Source: http://en.wikipedia.org/wiki/File:Snow-cholera-map.jpg

If you’re interested in learning more about the history of epidemics, you might be interested in the following course “Epidemics in Western Society since 1600” (offered here, free, for either video or podcast downloading).

Given the broad range of activities epidemiologists carry out, how does one become an epidemiologist? Epidemiologists are often, but not always, doctors. Non-physicians generally have graduate degrees in epidemiology or public health. Yale has one of the oldest schools of public health in the country (founded in 1915). To find out more about epidemiology and public health research at Yale, check out the School of Public Health’s website.

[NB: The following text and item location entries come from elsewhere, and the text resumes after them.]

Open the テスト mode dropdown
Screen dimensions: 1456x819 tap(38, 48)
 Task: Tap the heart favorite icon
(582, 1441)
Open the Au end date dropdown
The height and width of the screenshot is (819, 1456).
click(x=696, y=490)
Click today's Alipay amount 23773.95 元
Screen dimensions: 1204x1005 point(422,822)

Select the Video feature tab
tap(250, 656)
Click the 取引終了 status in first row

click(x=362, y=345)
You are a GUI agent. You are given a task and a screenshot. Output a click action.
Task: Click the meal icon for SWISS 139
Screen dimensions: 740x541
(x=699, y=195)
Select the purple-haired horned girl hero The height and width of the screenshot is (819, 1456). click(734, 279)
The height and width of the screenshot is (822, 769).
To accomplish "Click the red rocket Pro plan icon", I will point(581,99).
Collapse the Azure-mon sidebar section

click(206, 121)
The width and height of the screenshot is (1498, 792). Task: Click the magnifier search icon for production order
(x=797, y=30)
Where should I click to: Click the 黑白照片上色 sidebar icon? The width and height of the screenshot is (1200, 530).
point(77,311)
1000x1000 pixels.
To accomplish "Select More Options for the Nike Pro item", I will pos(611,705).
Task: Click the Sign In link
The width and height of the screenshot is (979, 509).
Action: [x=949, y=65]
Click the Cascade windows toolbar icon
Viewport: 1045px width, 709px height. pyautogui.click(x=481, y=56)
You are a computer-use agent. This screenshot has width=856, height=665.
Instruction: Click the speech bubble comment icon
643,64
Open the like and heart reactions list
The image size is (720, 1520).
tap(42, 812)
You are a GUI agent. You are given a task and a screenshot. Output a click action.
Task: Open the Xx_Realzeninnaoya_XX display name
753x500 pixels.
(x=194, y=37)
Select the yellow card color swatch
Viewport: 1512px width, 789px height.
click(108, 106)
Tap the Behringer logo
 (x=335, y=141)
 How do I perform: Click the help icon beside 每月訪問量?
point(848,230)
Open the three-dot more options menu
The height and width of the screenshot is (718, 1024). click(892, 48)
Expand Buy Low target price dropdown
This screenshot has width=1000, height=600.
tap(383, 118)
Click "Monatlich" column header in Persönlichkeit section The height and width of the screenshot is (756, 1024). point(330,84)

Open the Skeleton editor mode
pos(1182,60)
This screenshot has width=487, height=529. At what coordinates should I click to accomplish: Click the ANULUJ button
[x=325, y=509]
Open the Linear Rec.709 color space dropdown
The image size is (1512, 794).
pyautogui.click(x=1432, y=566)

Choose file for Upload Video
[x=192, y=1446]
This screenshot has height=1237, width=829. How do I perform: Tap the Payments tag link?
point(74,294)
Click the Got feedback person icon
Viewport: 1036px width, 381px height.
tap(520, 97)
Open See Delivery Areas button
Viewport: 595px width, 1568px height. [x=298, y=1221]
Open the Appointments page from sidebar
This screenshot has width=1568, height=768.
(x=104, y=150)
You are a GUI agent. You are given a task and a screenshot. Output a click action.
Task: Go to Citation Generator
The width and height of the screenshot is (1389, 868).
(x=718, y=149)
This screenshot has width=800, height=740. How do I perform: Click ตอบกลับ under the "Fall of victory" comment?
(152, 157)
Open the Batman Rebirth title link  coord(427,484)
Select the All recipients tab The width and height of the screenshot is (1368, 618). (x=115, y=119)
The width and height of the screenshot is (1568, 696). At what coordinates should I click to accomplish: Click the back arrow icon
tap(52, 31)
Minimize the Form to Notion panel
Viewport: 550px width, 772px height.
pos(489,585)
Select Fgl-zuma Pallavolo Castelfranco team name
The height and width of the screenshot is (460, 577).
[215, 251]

Changing topics a little, I wanted to expand a bit on two types of tests that Jon mentioned can be used to detect norovirus and rotavirus. Viruses contain DNA or RNA cores protected by a protein shell. Viruses are super tiny and therefore epidemiologists need to use indirect methods to detect their presence. One test is polymerase chain reaction (commonly abbreviated as PCR). In this test, short pieces of DNA (called primers) are used to amplify a known viral gene. If viral DNA is present, the primers will stick to the gene of interest. By using a special enzyme, this gene can then be copied. This stick and copy reaction will be repeated many times. In each repeat there will be exponentially more copies of the gene available for amplification. In this way, you can generate a sufficient amount of DNA to detect and measure.

Source: Saheli Sadanand

Another test that can be used to indirectly assess the presence of virus particles is an ELISA, which stands for Enzyme-Linked Immunosorbent Assay. Although the name makes it sound complicated, it’s actually quite straightforward. In this assay, you are trying to detect antibodies, proteins that our immune system makes to bind to and get rid of pathogens such as viruses and bacteria. To do this, you basically construct a sandwich. In the norovirus and rotavirus example, the bottom layer of the sandwich are virus particles. You then load your sample of interest (for example, blood from the sick patients). Then you add a detecting reagent, which is another antibody – but specific for the non-virus-specific portion of the antibodies. Finally, you add a special chemical that reacts with the detecting reagent to produce a color. The brighter the color, the more virus-specific antibodies that are present in the sample. With the appropriate controls (for example, a sample that comes from a healthy person), epidemiologists can determine whether the amount of virus-specific antibody is abnormal – which would imply that the patient is in fact sick with the virus.